*ACTION DEMANDÉE 1*. Traduisez en anglais cette phrase du texte sur le fonds de la réparation : « Ce mécanisme s’appliquerait sur toutes les réparations hors garantie. »
*ACTION DEMANDÉE 2*. Écrivez la suite du texte sur le fonds de la réparation, en repartant juste après sa dernière phrase.
*** EXTRAIT DU TEXTE ***
Face à un coût de la réparation parfois dissuasif, l’association HOP, avec d’autres parties prenantes, propose une solution inédite : le fonds dédié à la réparation.
Grâce à ce fonds, tout consommateur qui se rendrait chez un réparateur labellisé par l’Etat aurait droit à une réduction significative du total de la facture de réparation. Concrètement, par exemple, le consommateur n’aurait qu’à payer 50 euros au lieu de 100 pour réparer une panne d’ordinateur (les montants restent à fixer précisément). Ce mécanisme s’appliquerait sur toutes les réparations hors garantie. Le réparateur labellisé, justifiant son opération, se tournerait ensuite vers le fonds de la réparation pour compléter le montant de la facture.
La gouvernance du fonds doit être partagée entre les parties prenantes (ONG, réparateurs, distributeurs, éco-organismes, institutions…) et reste à définir pour arriver à un juste équilibre. Le fonds de la réparation ne doit pas être confondu avec le réemploi, qui représente un autre pilier fort de l’économie circulaire. Impliquants des acteurs et des mécanismes très différents, chaque secteur doit bénéficier d’un champ dédié.
Responsabiliser les fabricants des produits les moins réparables
Si ce n’est pas le consommateur qui paie l’ensemble de la facture, qui paie le reste ? Le fonds réparation serait alimenté par les metteurs sur le marché des produits, qui contribueraient plus ou moins, via des bonus-malus, en fonction de leurs efforts pour concevoir des biens réparables. Un bien conçu pour être réparable représente un gain de temps, et donc d’argent, considérable in fine. Pièces détachées disponibles, outils standards, temps de démontage, remontage, notice disponible… autant de critères qui permettront de connaître les bons élèves des mauvais, ayant renseigné en amont l’indice de réparabilité obligatoire.
Un fonds maîtrisé
Une gabegie financière ? Loin de là, le fonds de la réparation, s’il baisse le coût effectif de la réparation de produits pour tous les consommateurs, n’est pas la porte ouverte à toutes les dérives. Au contraire, il permet de structurer l’offre afin de rationaliser les coûts dans ce secteur. Les devis ou diagnostics pourront être réalisés à titre gratuit grâce à l’investissement mutualisé dans des outils d’intelligence collective. Ainsi, le consommateur pourra lui-même aider le réparateur à identifier la panne et la pièce nécessaire, lui évitant parfois de se déplacer inutilement.
*** DONNÉES ENREGISTRÉES ***
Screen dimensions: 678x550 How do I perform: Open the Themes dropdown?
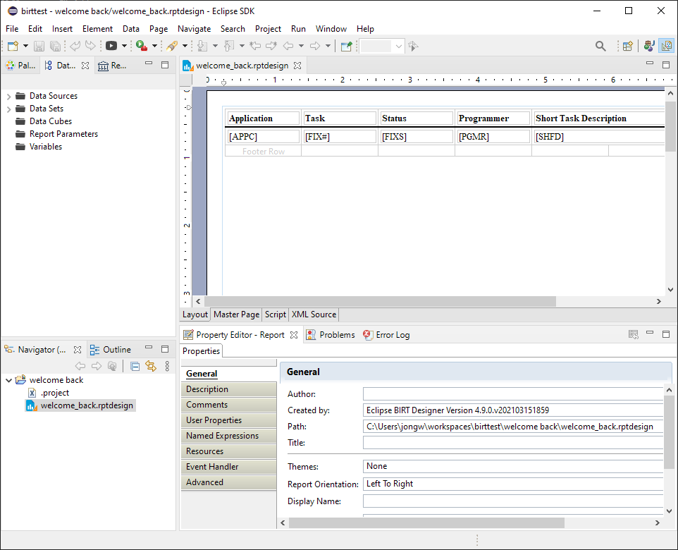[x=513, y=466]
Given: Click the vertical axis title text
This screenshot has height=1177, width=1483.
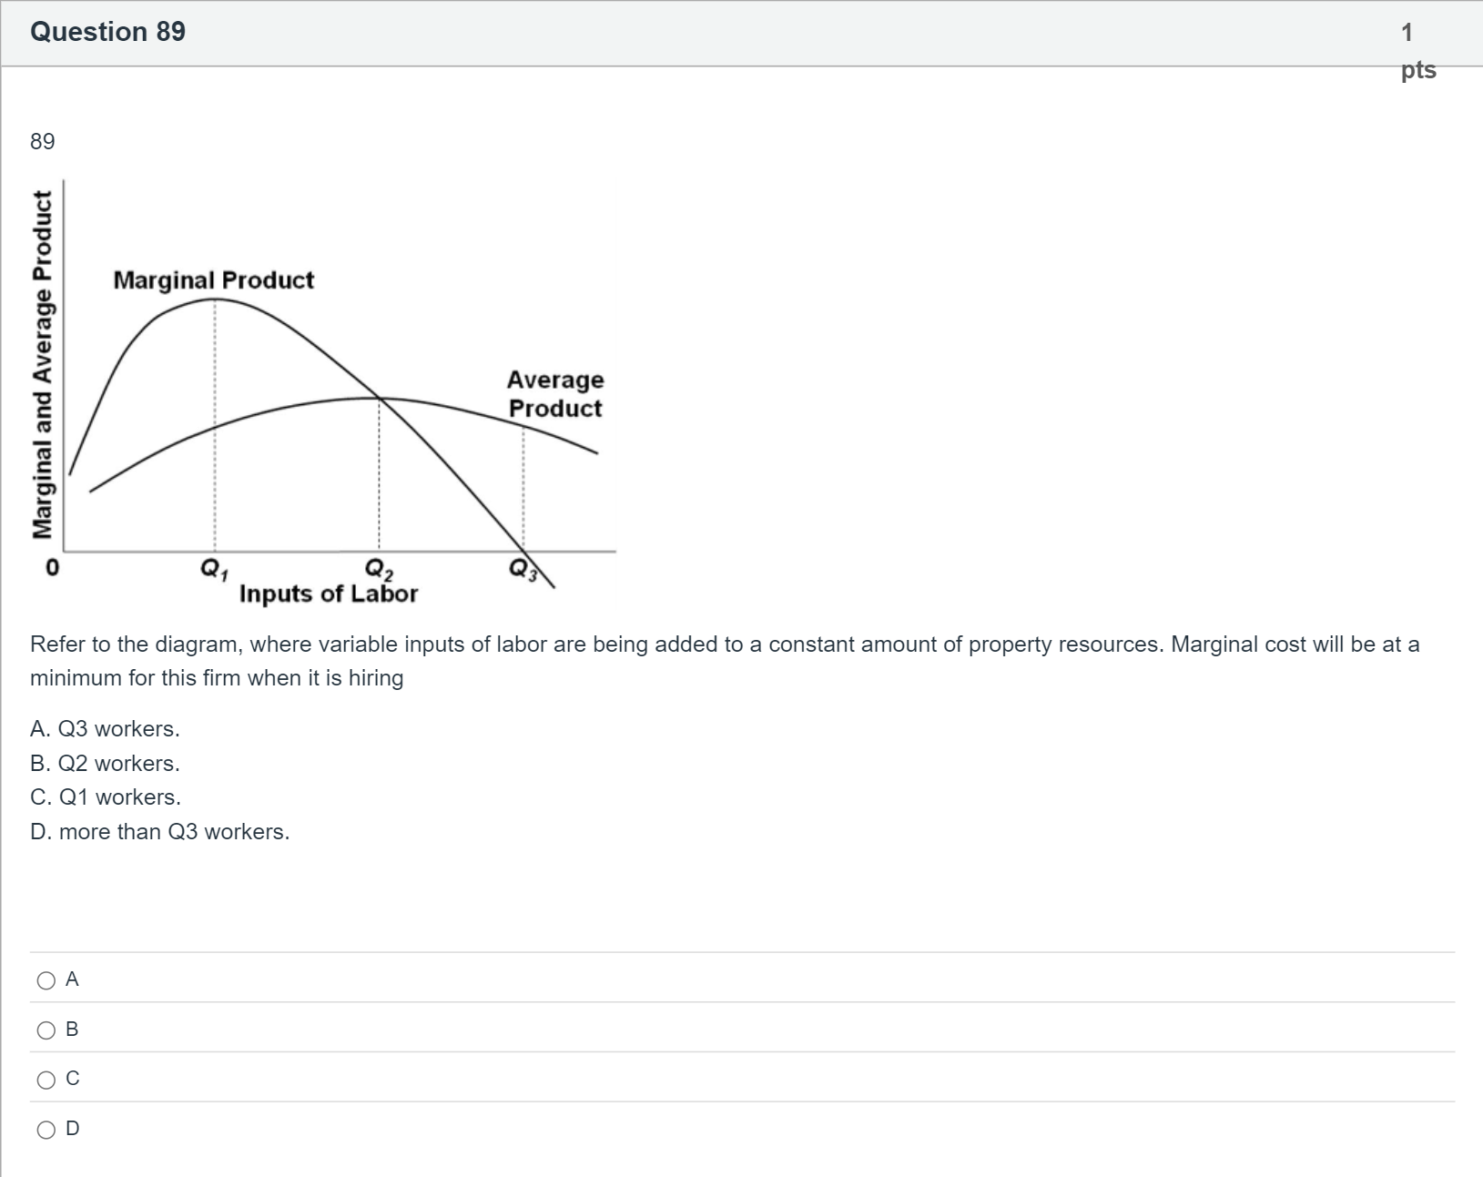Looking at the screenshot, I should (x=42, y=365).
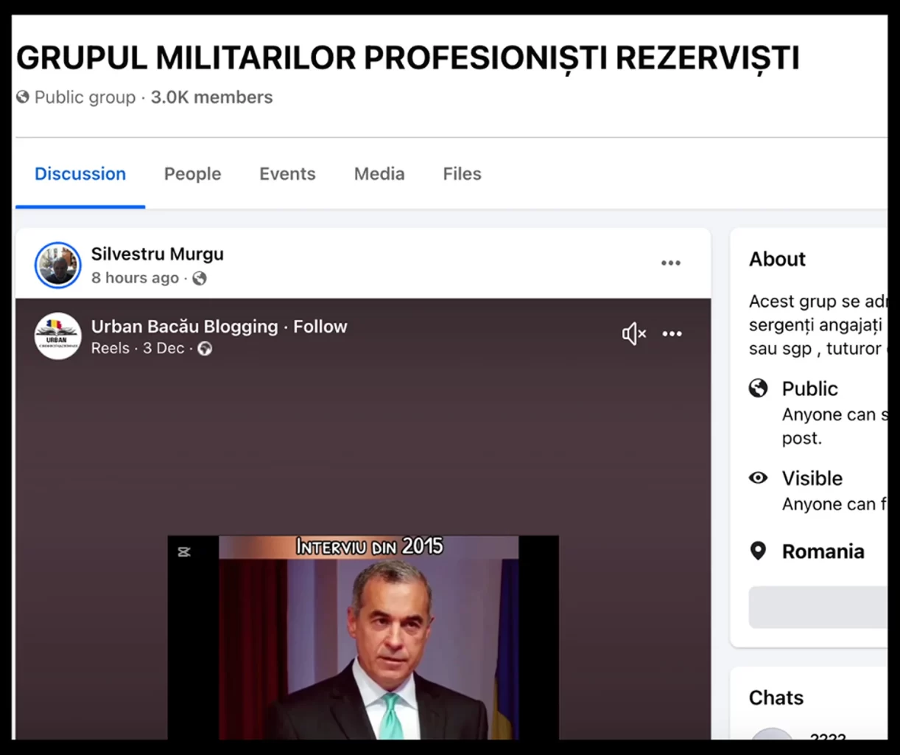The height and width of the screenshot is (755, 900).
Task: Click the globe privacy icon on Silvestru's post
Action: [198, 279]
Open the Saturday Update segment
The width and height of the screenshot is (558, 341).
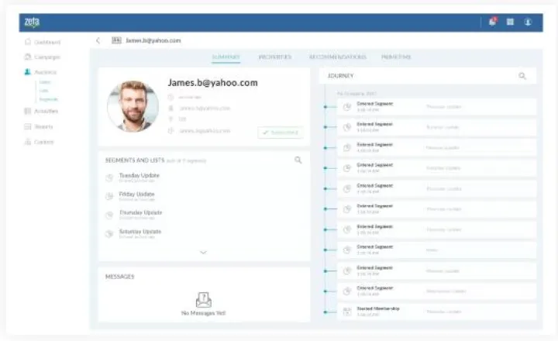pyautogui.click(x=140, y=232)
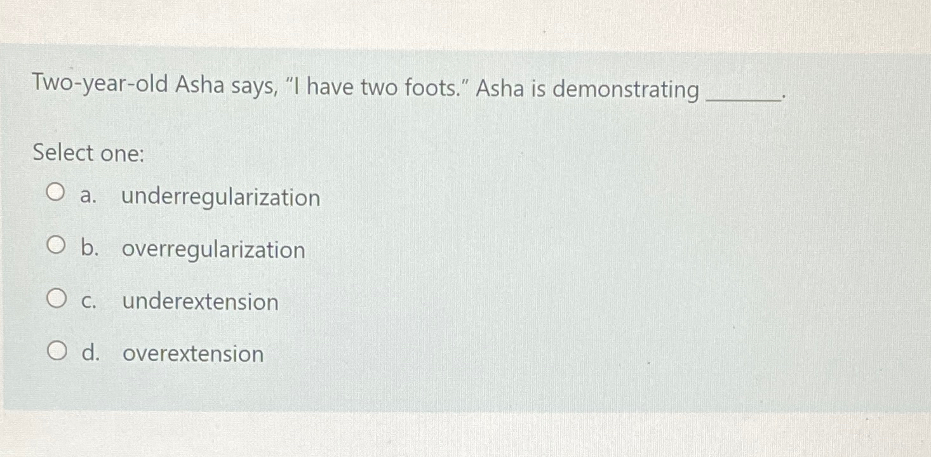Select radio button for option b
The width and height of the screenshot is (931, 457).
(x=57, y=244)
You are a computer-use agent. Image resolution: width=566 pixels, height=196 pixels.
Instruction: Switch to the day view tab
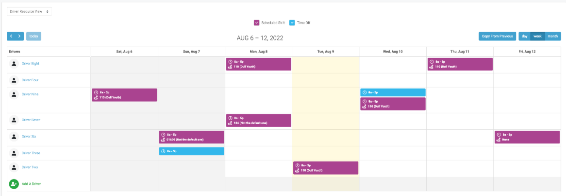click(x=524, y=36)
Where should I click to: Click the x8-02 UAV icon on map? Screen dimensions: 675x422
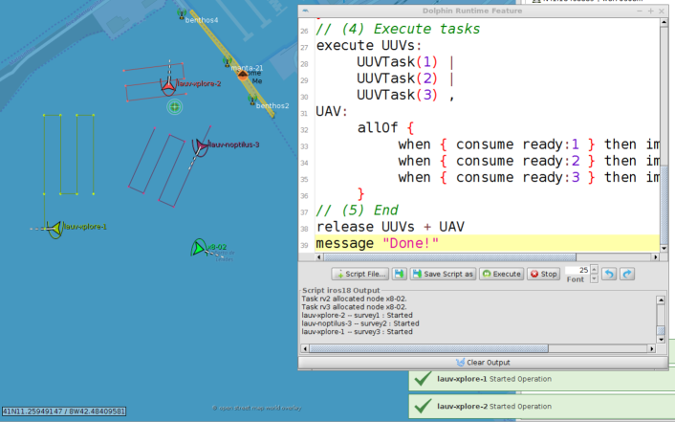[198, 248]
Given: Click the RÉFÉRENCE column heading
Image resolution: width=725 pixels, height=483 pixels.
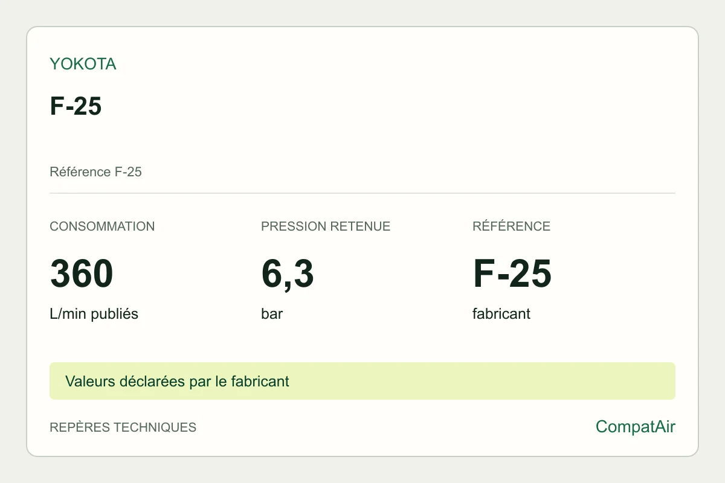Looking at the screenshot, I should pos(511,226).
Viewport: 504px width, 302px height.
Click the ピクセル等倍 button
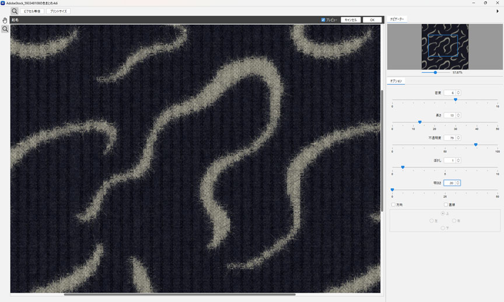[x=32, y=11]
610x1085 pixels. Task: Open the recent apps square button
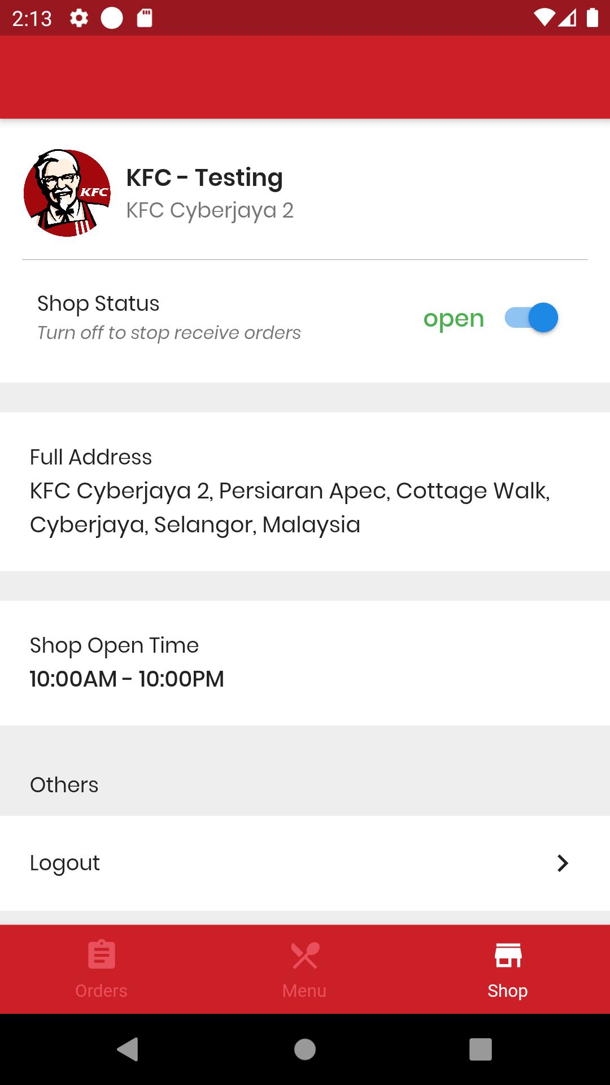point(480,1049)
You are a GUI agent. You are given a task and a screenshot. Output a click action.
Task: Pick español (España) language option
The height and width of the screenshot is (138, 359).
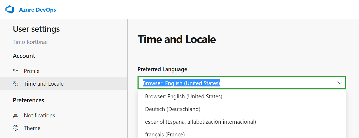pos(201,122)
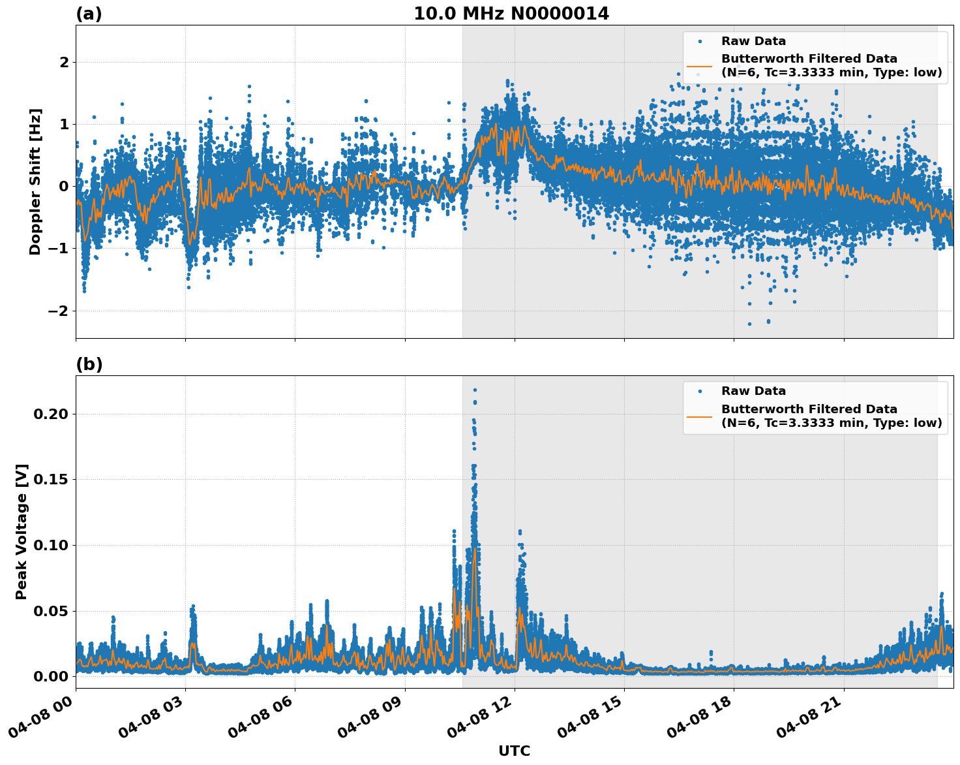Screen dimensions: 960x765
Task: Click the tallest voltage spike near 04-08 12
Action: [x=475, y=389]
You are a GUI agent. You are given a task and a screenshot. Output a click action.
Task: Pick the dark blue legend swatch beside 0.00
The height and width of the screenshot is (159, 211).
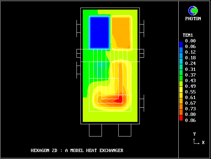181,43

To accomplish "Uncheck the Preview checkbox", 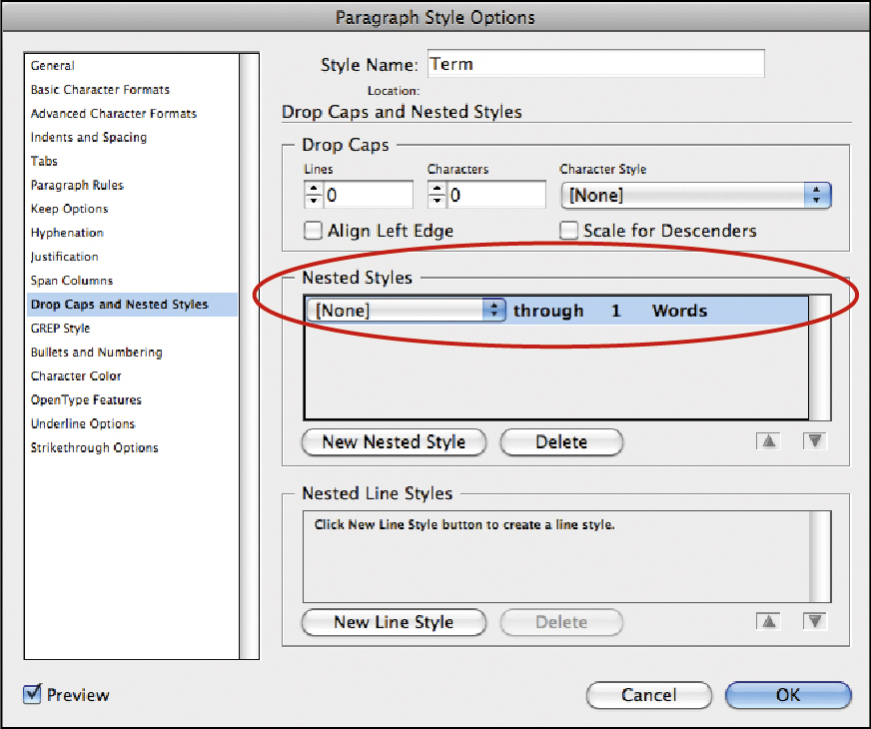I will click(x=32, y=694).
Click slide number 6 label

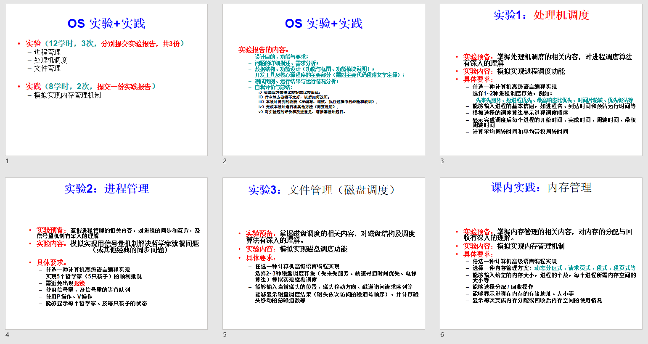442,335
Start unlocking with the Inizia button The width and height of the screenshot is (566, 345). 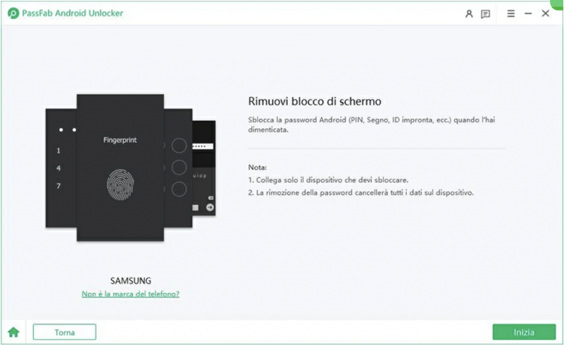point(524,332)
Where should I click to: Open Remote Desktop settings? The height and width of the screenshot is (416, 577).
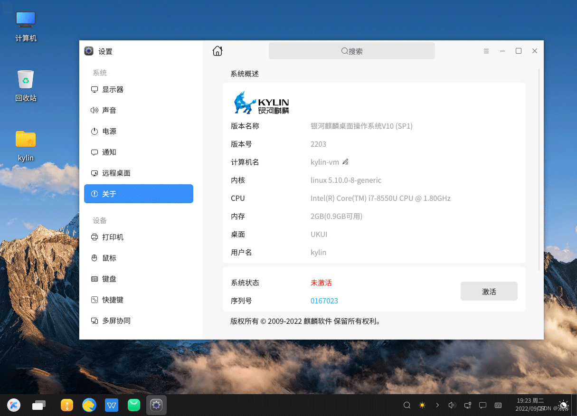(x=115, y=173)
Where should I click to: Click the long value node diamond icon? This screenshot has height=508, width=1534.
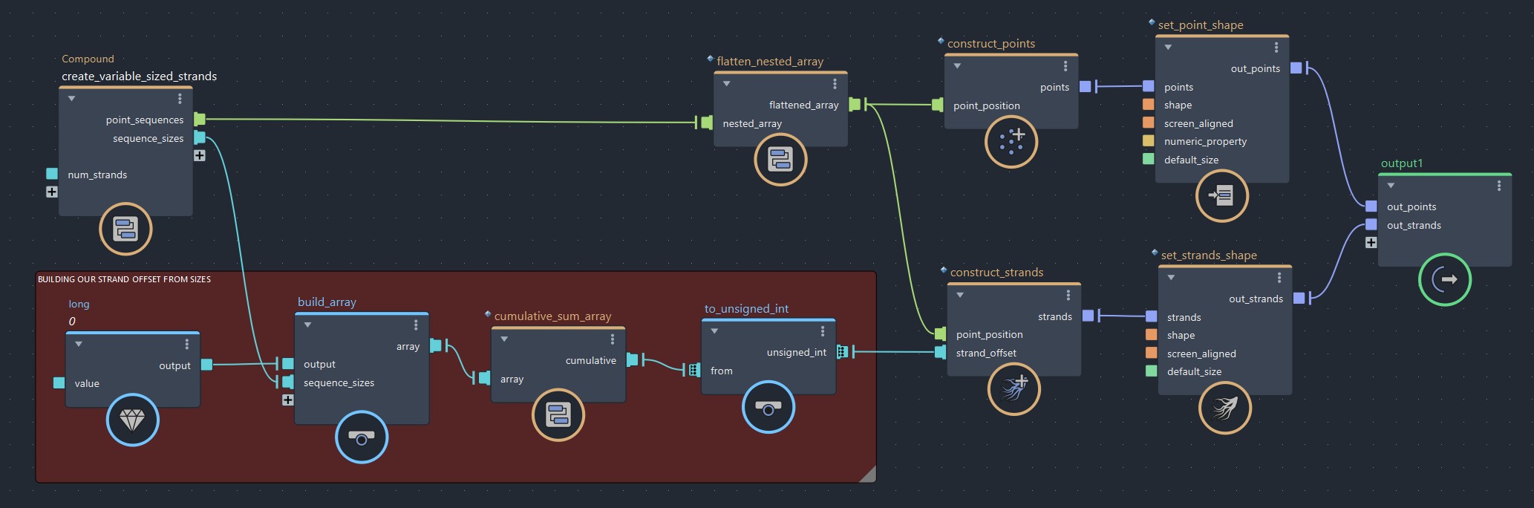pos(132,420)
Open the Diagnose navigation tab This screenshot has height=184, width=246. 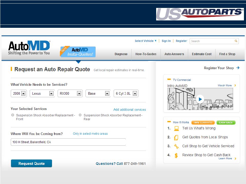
***
*ZONE DE RÉPONSE 1*. This mechanism would apply to all out-of-warranty repairs.

*ZONE DE RÉPONSE 2*.
Membre d’un réseau labellisé de confiance, les réparateurs bénéficiaires qui participeront au fonds devront respecter des conditions notamment sur les prix (engagements sur les marges, garanties…), afin d’éviter tout effet d’aubaine. Les frais de gestion des dossiers seront également rationalisés grâce à des outils numériques mutualisés et ergonomiques.
Enfin, le fonds pourra cibler dans un premier temps certaines catégories de produits, les plus pertinentes, avant de s’élargir à d’autres dans le but d’expérimenter l’opération dans le cadre d’un budget raisonnable. Certaines régions pilotes pourraient aussi soutenir le mécanisme.
Développer l’expertise de la réparation
Il est tout à fait souhaitable que les réparateurs engagés dans le fonds contribuent aussi à agréger des données de la réparation, en faisant remonter les résultats de leurs réparations via la plateforme Produits Durables qui renforce la transparence en classant les marques en fonction de leur durabilité et challenge les fabricants à s’améliorer. Les membres du réseau RéparActeurs s’y engagent déjà aux côtés de l’association HOP.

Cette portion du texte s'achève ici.